▸ STATED GOAL
Copy the rows from the line with "Select the Tapis Cagliari treadmill image" through the end of the rows, swapping "treadmill" for "rowing machine" and changing nothing else.

▸ GIVEN ENTRIES

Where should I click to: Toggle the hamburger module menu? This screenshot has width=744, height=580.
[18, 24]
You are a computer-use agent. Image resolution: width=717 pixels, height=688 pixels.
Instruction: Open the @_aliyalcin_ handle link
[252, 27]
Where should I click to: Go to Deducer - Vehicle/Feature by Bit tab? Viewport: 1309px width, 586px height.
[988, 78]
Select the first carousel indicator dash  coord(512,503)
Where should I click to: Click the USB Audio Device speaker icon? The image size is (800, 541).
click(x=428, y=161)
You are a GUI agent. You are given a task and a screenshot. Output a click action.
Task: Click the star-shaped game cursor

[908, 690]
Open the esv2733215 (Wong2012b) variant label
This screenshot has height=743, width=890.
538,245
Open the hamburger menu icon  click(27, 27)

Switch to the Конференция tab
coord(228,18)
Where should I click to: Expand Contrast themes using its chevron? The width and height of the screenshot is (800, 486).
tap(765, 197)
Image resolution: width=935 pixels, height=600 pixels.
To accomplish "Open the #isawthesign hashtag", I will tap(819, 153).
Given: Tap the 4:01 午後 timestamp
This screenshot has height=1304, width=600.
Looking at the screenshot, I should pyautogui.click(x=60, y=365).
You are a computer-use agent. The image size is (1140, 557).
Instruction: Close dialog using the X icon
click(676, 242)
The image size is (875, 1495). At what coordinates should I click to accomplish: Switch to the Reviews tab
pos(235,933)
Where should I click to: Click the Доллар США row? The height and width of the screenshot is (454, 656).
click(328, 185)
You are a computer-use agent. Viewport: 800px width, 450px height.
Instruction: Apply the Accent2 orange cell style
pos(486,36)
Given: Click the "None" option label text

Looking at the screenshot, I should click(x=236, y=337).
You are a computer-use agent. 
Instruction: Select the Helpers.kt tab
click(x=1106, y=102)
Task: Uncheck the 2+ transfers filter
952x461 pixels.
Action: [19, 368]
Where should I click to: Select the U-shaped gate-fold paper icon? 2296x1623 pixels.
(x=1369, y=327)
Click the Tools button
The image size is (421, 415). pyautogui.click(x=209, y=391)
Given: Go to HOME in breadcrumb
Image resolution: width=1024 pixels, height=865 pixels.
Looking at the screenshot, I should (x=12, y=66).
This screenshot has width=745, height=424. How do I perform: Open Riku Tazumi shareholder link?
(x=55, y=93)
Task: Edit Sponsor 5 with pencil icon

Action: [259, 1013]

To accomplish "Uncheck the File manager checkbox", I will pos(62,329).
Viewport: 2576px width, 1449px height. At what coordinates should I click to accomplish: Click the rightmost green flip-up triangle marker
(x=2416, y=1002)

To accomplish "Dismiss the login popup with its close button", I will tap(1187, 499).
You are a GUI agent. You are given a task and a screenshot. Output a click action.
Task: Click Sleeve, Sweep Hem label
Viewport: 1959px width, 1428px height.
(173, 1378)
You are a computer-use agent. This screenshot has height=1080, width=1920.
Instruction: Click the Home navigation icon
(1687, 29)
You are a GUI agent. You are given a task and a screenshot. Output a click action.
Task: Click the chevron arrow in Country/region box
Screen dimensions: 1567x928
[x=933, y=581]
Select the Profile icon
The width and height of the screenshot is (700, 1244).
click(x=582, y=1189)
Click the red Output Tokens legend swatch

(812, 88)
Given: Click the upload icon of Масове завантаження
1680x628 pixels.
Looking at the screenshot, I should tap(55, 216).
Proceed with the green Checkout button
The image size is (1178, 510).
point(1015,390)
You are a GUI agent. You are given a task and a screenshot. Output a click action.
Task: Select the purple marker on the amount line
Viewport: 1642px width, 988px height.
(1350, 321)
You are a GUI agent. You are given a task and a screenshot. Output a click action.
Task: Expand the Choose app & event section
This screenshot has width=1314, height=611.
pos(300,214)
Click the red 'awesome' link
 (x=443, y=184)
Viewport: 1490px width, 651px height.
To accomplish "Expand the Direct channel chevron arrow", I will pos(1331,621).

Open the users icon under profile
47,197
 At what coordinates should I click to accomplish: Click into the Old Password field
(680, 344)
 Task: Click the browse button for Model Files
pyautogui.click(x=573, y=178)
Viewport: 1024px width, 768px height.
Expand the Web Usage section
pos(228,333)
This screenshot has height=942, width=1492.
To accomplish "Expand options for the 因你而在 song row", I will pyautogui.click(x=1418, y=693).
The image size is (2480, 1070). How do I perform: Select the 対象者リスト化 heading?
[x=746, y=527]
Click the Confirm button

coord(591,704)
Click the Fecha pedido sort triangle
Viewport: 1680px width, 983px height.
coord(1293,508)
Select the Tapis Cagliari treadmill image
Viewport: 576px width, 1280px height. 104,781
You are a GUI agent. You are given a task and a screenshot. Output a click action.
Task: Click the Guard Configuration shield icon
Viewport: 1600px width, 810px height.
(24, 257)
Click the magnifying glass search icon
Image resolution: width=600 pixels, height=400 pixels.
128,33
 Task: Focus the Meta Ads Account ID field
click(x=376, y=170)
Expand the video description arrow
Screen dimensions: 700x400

▸ SOLUTION TO THE EXERCISE
Select the Tapis Cagliari rowing machine image
Viewport: 576px width, 1280px height. 104,781
You are a GUI agent. You are given a task and a screenshot. Output a click action.
Task: Click the Guard Configuration shield icon
Viewport: 1600px width, 810px height.
(24, 257)
Click the magnifying glass search icon
Image resolution: width=600 pixels, height=400 pixels.
128,33
 Task: Focus the Meta Ads Account ID field
click(x=376, y=170)
Expand the video description arrow
Screen dimensions: 700x400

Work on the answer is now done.